Eine ADHS-Diagnose ist nicht nur eine Erklärung, sondern auch der Schlüssel zu konkreten Unterstützungsleistungen. Viele Betroffene wissen nicht, was ihnen zusteht. Dieser Beitrag gibt einen praktischen Überblick über Nachteilsausgleich, Grad der Behinderung und weitere Hilfen.
Hinweis: Dieser Artikel bietet allgemeine Informationen, keine Rechtsberatung. Ansprüche werden immer im Einzelfall geprüft.
Voraussetzung: eine fachärztliche Diagnose
Grundlage für nahezu alle Leistungen ist eine fundierte Diagnose mit ausführlichem Befundbericht. Wie diese zustande kommt, lesen Sie im Beitrag zum Diagnoseablauf. Erst der schriftliche Bericht macht die Beeinträchtigung gegenüber Behörden, Hochschule oder Arbeitgeber nachweisbar.
Nachteilsausgleich in Studium und Schule
Der bekannteste und am leichtesten zugängliche Ausgleich: längere Bearbeitungszeiten bei Prüfungen, separate Räume, alternative Prüfungsformen. Hier reicht meist die Diagnose – ein Schwerbehindertenausweis ist nicht nötig. Details im Beitrag ADHS im Studium.
################
> [Aufgabe 1]
Beantworten Sie drei Fragen zum Text über ADHS-Hilfen.
(a) Was bietet der Artikel laut Hinweis ausdrücklich nicht?
(b) Was ist die Grundlage für nahezu alle Leistungen?
(c) Was ist für den Nachteilsausgleich in Studium und Schule meist nicht nötig?
> [Aufgabe 2]
Setzen Sie bitte den Text über ADHS-Hilfen nach seinem letzten Satz fort.

[Datensätze aus einem Datenbestand]
################
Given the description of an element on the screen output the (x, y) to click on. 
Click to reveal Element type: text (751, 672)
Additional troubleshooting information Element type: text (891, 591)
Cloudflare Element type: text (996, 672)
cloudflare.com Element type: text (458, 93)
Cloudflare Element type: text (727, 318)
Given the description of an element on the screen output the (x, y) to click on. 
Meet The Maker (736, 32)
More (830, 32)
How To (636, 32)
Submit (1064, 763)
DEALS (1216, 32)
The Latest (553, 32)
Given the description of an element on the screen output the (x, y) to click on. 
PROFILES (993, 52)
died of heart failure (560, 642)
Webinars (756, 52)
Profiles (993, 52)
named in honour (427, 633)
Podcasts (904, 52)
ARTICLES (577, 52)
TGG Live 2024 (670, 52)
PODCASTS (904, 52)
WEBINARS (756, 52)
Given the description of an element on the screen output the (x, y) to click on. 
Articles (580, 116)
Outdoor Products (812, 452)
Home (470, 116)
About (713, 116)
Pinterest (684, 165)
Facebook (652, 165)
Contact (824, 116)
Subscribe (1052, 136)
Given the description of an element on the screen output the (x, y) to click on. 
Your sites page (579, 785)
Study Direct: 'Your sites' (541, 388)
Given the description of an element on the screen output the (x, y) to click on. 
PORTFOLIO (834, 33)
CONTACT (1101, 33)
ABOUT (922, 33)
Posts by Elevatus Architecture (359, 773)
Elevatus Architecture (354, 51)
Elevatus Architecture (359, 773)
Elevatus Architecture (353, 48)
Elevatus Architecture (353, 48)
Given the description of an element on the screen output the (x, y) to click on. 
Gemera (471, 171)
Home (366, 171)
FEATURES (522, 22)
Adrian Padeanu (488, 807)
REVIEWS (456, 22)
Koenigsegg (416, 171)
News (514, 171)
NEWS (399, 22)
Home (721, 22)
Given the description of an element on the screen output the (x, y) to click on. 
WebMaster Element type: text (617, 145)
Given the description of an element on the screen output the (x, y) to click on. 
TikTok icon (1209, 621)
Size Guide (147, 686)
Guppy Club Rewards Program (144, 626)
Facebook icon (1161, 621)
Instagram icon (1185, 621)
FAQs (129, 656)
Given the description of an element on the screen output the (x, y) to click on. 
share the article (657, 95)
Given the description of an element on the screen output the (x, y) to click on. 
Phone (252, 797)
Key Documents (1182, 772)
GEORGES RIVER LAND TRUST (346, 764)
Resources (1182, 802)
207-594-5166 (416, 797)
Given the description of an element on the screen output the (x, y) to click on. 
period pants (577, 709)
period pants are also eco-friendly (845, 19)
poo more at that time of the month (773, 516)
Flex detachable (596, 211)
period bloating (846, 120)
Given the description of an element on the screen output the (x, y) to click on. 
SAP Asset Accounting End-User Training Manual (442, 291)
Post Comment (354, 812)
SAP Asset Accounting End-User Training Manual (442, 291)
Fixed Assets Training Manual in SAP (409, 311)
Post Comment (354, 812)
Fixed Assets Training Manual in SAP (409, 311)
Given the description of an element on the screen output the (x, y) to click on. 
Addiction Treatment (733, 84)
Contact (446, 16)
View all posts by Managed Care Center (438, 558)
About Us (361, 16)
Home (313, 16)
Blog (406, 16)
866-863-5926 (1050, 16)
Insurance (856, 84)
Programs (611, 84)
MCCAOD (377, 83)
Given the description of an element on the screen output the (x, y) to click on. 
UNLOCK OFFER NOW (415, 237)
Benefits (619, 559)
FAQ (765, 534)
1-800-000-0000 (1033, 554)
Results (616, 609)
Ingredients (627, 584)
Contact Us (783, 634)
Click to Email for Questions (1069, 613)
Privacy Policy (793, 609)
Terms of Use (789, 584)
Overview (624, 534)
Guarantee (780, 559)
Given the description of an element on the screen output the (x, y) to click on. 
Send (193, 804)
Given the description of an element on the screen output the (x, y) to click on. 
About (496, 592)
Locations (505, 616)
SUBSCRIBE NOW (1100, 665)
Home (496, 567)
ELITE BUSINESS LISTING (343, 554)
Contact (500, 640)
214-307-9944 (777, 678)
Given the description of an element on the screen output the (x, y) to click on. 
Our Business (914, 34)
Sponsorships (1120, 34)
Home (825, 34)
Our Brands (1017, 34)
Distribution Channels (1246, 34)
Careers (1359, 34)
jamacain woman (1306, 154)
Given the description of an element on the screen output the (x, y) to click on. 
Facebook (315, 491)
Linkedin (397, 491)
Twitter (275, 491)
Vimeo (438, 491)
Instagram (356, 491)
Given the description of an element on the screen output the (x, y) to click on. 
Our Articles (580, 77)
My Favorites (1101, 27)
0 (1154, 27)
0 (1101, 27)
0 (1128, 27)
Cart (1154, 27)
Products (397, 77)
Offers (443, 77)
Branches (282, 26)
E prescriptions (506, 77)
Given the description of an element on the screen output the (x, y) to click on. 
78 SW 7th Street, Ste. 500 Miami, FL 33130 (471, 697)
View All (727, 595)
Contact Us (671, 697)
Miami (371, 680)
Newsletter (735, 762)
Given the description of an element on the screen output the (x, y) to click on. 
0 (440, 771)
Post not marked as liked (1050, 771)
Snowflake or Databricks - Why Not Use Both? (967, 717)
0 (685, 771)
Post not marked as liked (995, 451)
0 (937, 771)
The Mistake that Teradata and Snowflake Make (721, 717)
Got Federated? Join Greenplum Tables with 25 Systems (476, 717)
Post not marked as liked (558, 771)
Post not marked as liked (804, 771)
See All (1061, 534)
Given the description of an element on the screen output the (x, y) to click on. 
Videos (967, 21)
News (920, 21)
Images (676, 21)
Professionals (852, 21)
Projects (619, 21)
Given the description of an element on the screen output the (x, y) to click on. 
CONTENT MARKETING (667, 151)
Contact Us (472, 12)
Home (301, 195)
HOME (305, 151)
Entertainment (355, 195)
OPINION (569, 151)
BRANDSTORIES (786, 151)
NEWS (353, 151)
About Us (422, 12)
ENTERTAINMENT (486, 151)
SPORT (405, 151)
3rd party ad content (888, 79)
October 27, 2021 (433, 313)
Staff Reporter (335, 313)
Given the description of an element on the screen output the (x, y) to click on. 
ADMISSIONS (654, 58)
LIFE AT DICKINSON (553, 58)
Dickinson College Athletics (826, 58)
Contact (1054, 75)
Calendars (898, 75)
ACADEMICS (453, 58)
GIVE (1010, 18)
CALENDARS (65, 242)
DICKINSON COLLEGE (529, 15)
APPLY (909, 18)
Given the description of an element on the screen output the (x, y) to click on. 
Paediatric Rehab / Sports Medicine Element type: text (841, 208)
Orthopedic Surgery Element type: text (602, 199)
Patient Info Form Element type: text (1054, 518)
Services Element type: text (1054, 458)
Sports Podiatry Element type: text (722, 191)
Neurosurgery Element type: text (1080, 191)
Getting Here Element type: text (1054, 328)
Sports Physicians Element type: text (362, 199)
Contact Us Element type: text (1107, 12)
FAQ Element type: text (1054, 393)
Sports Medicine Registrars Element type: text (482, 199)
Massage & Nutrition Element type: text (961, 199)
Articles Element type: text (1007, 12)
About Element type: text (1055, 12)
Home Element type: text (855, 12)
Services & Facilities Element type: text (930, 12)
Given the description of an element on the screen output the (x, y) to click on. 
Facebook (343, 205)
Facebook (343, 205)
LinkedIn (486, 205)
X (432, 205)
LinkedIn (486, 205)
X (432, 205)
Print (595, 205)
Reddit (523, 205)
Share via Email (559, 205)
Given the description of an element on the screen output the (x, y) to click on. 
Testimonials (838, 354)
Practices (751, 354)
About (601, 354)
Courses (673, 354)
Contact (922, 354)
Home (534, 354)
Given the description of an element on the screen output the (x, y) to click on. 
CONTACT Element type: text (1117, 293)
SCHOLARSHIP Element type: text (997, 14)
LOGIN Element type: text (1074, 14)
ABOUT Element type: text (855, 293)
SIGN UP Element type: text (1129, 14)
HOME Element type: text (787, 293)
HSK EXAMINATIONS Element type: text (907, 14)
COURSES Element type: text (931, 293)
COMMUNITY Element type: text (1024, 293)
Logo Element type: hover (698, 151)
################
> [Antwort 1]
(a) Rechtsberatung
(b) Eine fundierte Diagnose mit ausführlichem Befundbericht
(c) Ein Schwerbehindertenausweis

> [Antwort 2]
Grad der Behinderung (GdB) und Schwerbehindertenausweis
Bei ausgeprägter, anhaltender Beeinträchtigung kann ein Grad der Behinderung festgestellt werden – ein GdB ab 30 ist je nach Schwere möglich, ab 50 gilt man als schwerbehindert. Der GdB wird beim Versorgungsamt beantragt und richtet sich nach dem tatsächlichen Ausmaß der Einschränkungen, häufig im Zusammenspiel mit Begleiterkrankungen wie Depression oder Angststörungen. Mit einem GdB ab 30 ist auf Antrag eine Gleichstellung mit schwerbehinderten Menschen möglich, die berufliche Schutzrechte eröffnet.
Hilfen im Beruf
Über das Integrationsamt und die Rentenversicherung gibt es Unterstützung am Arbeitsplatz: Eingliederungshilfe, technische oder organisatorische Anpassungen sowie berufliche Rehabilitation bei Umorientierung. Mehr dazu unter ADHS im Beruf.
Weitere mögliche Leistungen
- Eingliederungshilfe zur Teilhabe am Leben in der Gemeinschaft
- Berufliche Rehabilitation (Umschulung, Qualifizierung)
- In schweren Fällen Pflegeleistungen oder Erwerbsminderungsrente
- Steuerliche Vorteile bei festgestelltem GdB
Wie der Antrag abläuft
Der GdB-Antrag wird beim zuständigen Versorgungs- bzw. Landesamt gestellt, in der Regel mit ärztlichen Befunden als Nachweis. Die Bearbeitung dauert oft mehrere Monate. Es lohnt sich, alle relevanten Unterlagen – Diagnosebericht, Berichte zu Begleiterkrankungen – vollständig beizulegen. Bei Ablehnung ist ein Widerspruch möglich.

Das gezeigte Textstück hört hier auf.